🤖 AI Summary
Addressing key challenges in supervised learning—namely, the non-differentiability of discontinuous fairness metrics, conflicts among multiple fairness objectives, and hyperparameter sensitivity of regularization-based approaches—this paper proposes a hard-constraint fairness learning framework. Our method introduces a smooth, non-convex surrogate function that tightly approximates Heaviside-type unfairness measures, transforming non-differentiable constraints into differentiable approximations. It directly enforces hard constraints on multiple (potentially conflicting) fairness metrics, eliminating optimization difficulties and costly hyperparameter tuning inherent to regularization. We formulate a non-convex optimization problem with explicit fairness constraints and solve it efficiently using robust numerical solvers, ensuring convergence and stability. Experiments demonstrate that our approach significantly improves practical fairness guarantees while maintaining training stability, generalization performance, and computational efficiency—without requiring expensive hyperparameter search.
📝 Abstract
A new strategy for fair supervised machine learning is proposed. The main advantages of the proposed strategy as compared to others in the literature are as follows. (a) We introduce a new smooth nonconvex surrogate to approximate the Heaviside functions involved in discontinuous unfairness measures. The surrogate is based on smoothing methods from the optimization literature, and is new for the fair supervised learning literature.
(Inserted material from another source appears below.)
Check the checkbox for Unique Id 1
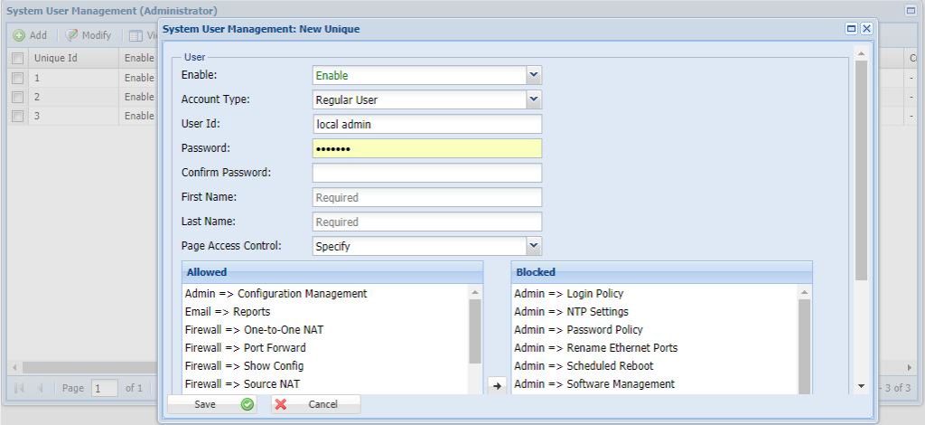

The surrogate is a tight approximation which ensures the trained prediction models are fair, as opposed to other (e.g., convex) surrogates that can fail to lead to a fair prediction model in practice. (b) Rather than rely on regularizers (that lead to optimization problems that are difficult to solve) and corresponding regularization parameters (that can be expensive to tune), we propose a strategy that employs hard constraints so that specific tolerances for unfairness can be enforced without the complications associated with the use of regularization. (c)~Our proposed strategy readily allows for constraints on multiple (potentially conflicting) unfairness measures at the same time. Multiple measures can be considered with a regularization approach, but at the cost of having even more difficult optimization problems to solve and further expense for tuning. By contrast, through hard constraints, our strategy leads to optimization models that can be solved tractably with minimal tuning.